Carrière «pas tout à fait centrée»

Une communication directe et, semble t-il, naturelle, pour cette actrice de 49 ans qui deux semaines avant son anniversaire, a fait remarquer en un tweet aux 12.000 retweets et quelque 50.000 likes qu’il ne lui restait alors «plus que 1 an et 14 jours pour coucher avec Yann Moix».

Mais si cette survivance de l’humoriste des années 2000 est autant appréciée, c’est parce que les années 2010 ont vu Marina Foïs engager un tournant dans sa carrière. Un virage difficile mais diablement réussi du comique au drame voire, ponctuellement, au grand film d’auteur.

Outre quelques films sans grand intérêt, il fut proposé à Marina Foïs d’explorer une palette de sentiments très divers entre cinéma mainstream de la bande Canet-Lellouche, dont elle est proche, et œuvres plus exigeantes du côté de chez Christophe Honoré, Laurent Cantet ou Sébastien Marnier déjà évoqué plus haut. Le tout en continuant ponctuellement à exploiter son don comique au sein de comédies de qualité (un exploit) tels que les Papa ou Maman et autres Tour de contrôle infernale d’Éric Judor.

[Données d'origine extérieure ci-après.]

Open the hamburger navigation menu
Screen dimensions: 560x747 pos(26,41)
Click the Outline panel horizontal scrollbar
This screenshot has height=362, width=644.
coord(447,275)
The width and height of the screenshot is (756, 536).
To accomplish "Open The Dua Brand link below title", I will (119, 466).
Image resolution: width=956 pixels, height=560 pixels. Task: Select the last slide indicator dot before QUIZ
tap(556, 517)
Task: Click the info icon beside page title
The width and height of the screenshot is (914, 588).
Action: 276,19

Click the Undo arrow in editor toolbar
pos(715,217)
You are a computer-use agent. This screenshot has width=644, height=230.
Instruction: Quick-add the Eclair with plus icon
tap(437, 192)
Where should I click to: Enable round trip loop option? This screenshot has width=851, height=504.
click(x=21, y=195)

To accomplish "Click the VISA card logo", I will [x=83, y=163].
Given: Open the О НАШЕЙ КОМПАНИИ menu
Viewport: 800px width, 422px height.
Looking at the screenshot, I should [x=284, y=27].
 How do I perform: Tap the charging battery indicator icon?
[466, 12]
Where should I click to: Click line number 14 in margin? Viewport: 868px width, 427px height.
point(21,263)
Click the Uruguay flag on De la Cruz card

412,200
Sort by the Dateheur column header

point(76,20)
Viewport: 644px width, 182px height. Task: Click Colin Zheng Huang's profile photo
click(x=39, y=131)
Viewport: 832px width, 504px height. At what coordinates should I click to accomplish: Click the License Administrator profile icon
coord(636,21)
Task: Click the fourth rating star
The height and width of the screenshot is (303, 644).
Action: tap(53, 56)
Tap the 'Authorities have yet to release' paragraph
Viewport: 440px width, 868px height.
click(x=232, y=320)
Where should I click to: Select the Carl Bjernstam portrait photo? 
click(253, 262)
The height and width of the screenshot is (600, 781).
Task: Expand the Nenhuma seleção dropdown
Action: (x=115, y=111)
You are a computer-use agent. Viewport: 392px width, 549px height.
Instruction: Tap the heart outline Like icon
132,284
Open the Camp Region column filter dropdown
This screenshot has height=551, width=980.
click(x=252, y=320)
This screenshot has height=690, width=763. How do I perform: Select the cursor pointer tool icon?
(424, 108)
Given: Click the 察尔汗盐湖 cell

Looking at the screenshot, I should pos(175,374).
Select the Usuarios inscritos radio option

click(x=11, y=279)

Une mue lente, complexe, fidèle à la nature de Marina Foïs, «éclectique, bordélique et pas tout à fait centrée» ainsi qu’elle se décrit elle-même sur le plateau de «Quotidien». C’est d’ailleurs durant cette même interview qu’elle relativise le contrôle qu’un acteur ou une actrice peut avoir sur sa propre carrière, contredisant la notion de «choix» mise en avant par Yann Barthès: «J’ai eu les propositions pour les faire, ces choix», corrige-t-elle en prenant l’exemple de Marion Cotillard, à qui on propose bien souvent le même genre de rôle.

Géante

Ce tournant, dans la carrière de Foïs, on peut le dater. 2011, lorsque son interprétation dans Polisse de Maïwenn est remarquée au point que le nom de la comédienne arrive aux oreilles des fans de rap, via le morceau «Courage Fuyons» de Médine et Orelsan (1,8 million d’écoutes rien que sur YouTube) et l’apparition soudaine de l’actrice dès le premier couplet [ATTENTION SPOILER]: «Se défenestre, pas pour sauver Loïs mais comme Marina Foïs, à la fin de Polisse».

Un tableau général qui donne l’impression d’une actrice totale, aussi sensible aux grandes causes qu’intouchable en tant que femme profondément moderne. Le 4 janvier dernier, M le magazine du Monde affirmait même qu’aujourd’hui en France, les «agents, réalisateurs, comédiens» sont unanimes: elle est «capable de tout jouer», et de telles actrices, «ils n’en voient que deux, Isabelle Huppert et Marina Foïs». Ce n’est plus la cour des grands, c’est la table des géantes.